Now that we've moved pretty far south of Ottawa, we've reached the land of AM arrays. With the exception of the defunct CKCH (970 Hull), all of the market's AM signals have always come from the south and beamed north, in classic Canadian fashion. CFGO (1440, later 1200) was once the closest in to the city, at Woodroffe and Greenbank Roads, but in the eighties it relocated a few miles to the south, where it now occupies a six-tower array near the old Highway 16. Not far away are the five towers (two for day use, all five at night) of CIWW on 1310, the former CKOY, one of the more widely-heard Ottawa signals at night.

 

CJRC (1150 Gatineau) sits a few km east of these sites, and then we head south to catch some ghosts: CBO (920) and CBOF (1250) occupied a site near Manotick, now just an empty field with a lonely transmitter building, and another nearby field was home to CJSB (540). All three stations went to FM in the nineties: CBO to 91.5, CBOF to 102.5 and CJSB to 106.9 as CKQB.

Also in Manotick, well to the south of Ottawa (yet now within the limits of the Ottawa megacity), we find the four towers of CFRA (580). Once a landmark along Highway 16 south of town, they've now been bypassed by the new 416 freeway, but they're still the highest-rated AM signal in town by a wide margin.

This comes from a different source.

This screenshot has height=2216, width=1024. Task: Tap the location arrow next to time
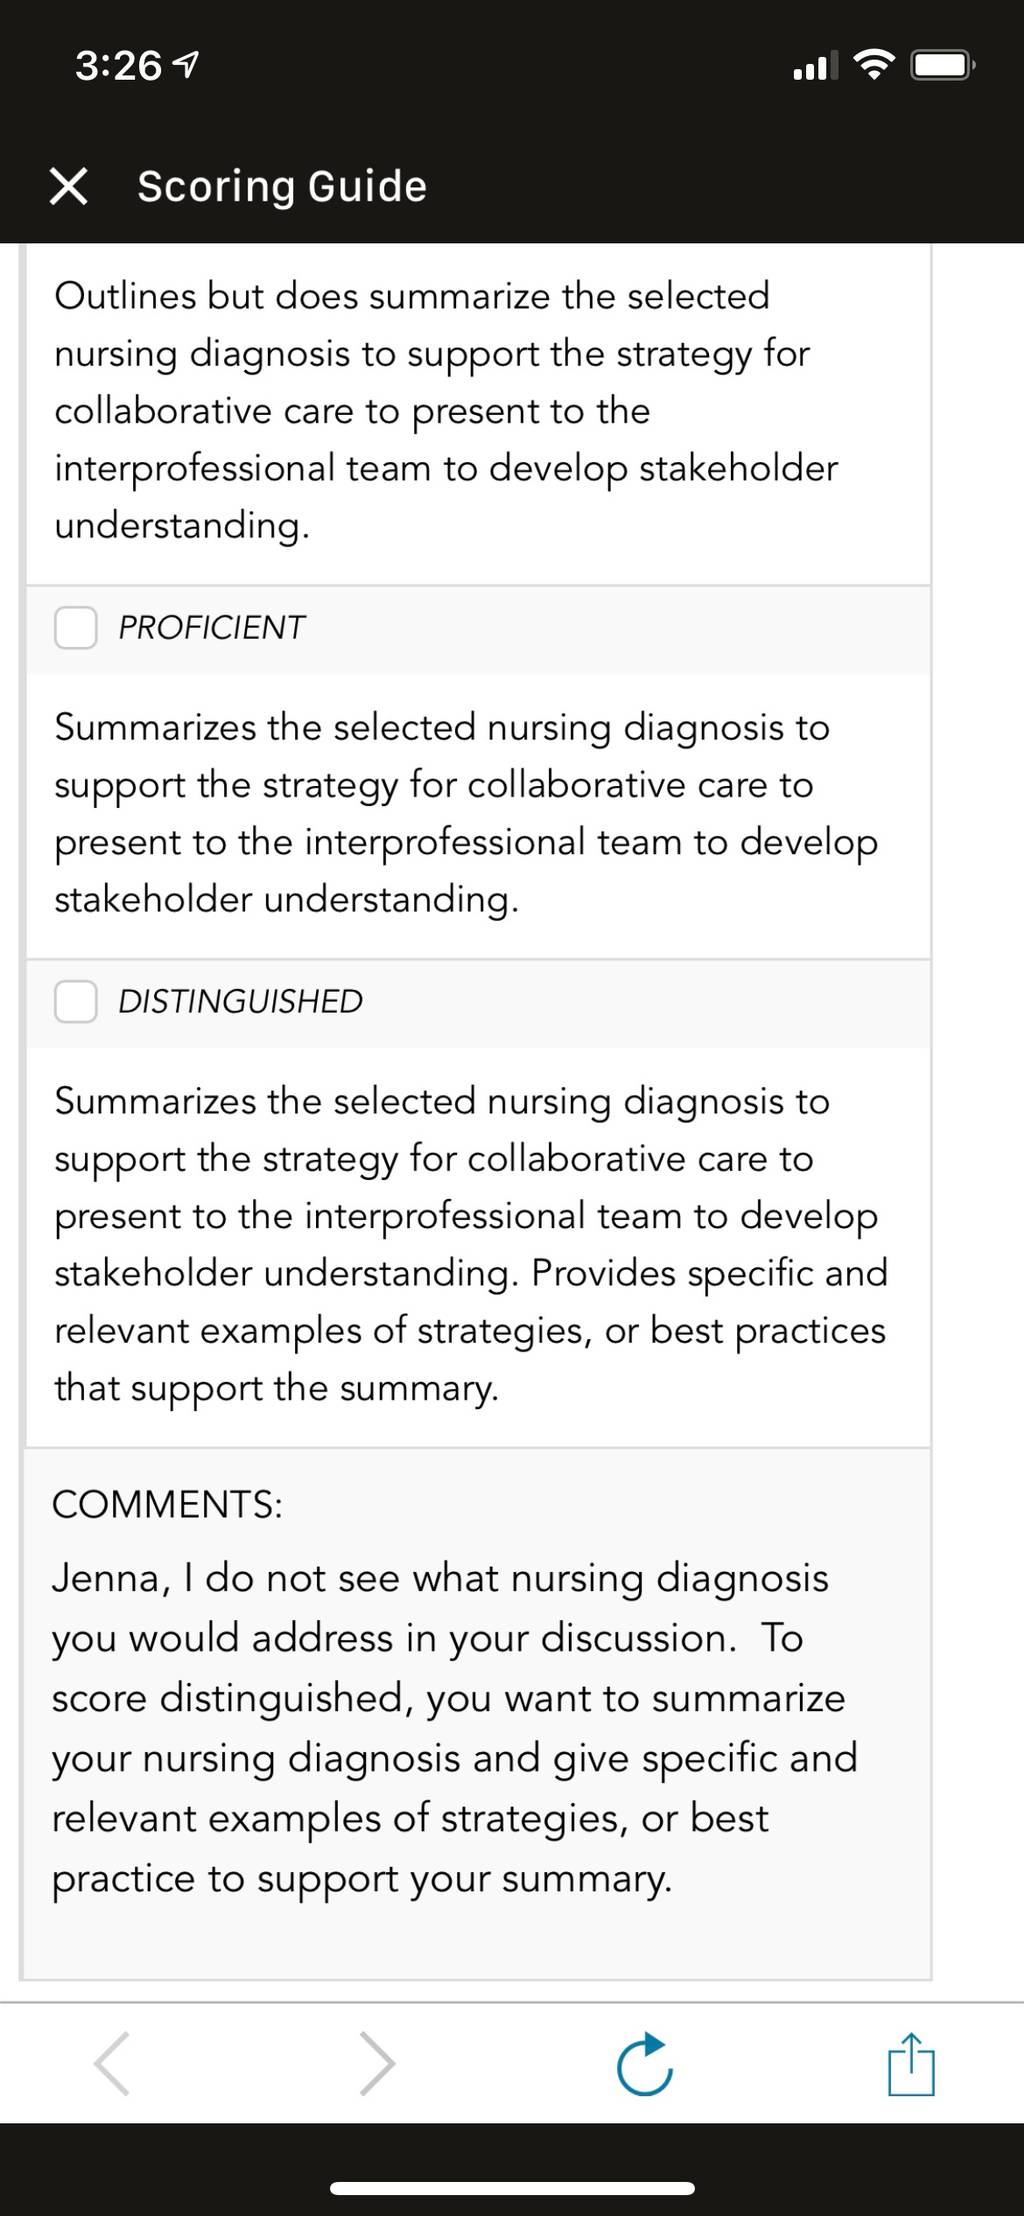[x=186, y=66]
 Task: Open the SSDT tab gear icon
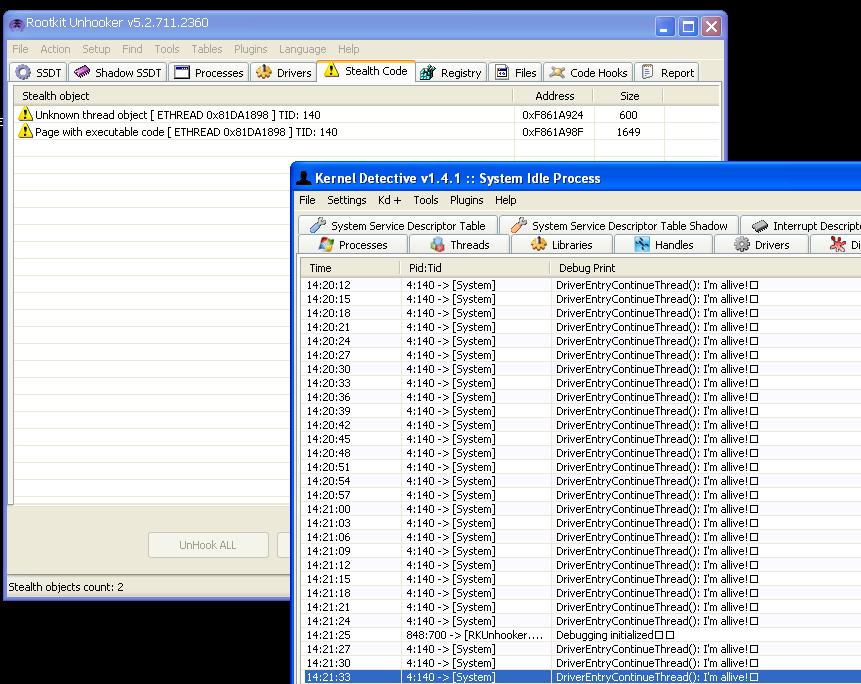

And we'll close our Ottawa visit with a look at the other major FM/TV site in town. The "Rogers tower" sits about 25 km southeast of downtown Ottawa, and in recent years it's become a useful secondary site for stations that didn't fit on the big Camp Fortune FM/TV tower. On the TV dial, this site is home to CHCH-TV-1 (Channel 11, a relay of Hamilton's CHCH-TV), CHRO-TV-43 (the Ottawa transmitter for CHUM's "New RO," nominally based up in Pembroke but targeting Ottawa viewers), CFMT-TV-2 (Channel 60, relaying Rogers' multilingual CFMT) and CITY-TV-3 (Channel 65, relaying Toronto's CITY-TV). On FM, it's the home of CHRI (99.1), the very first religious station to sign on in Canada when the CRTC began to allow them in the nineties.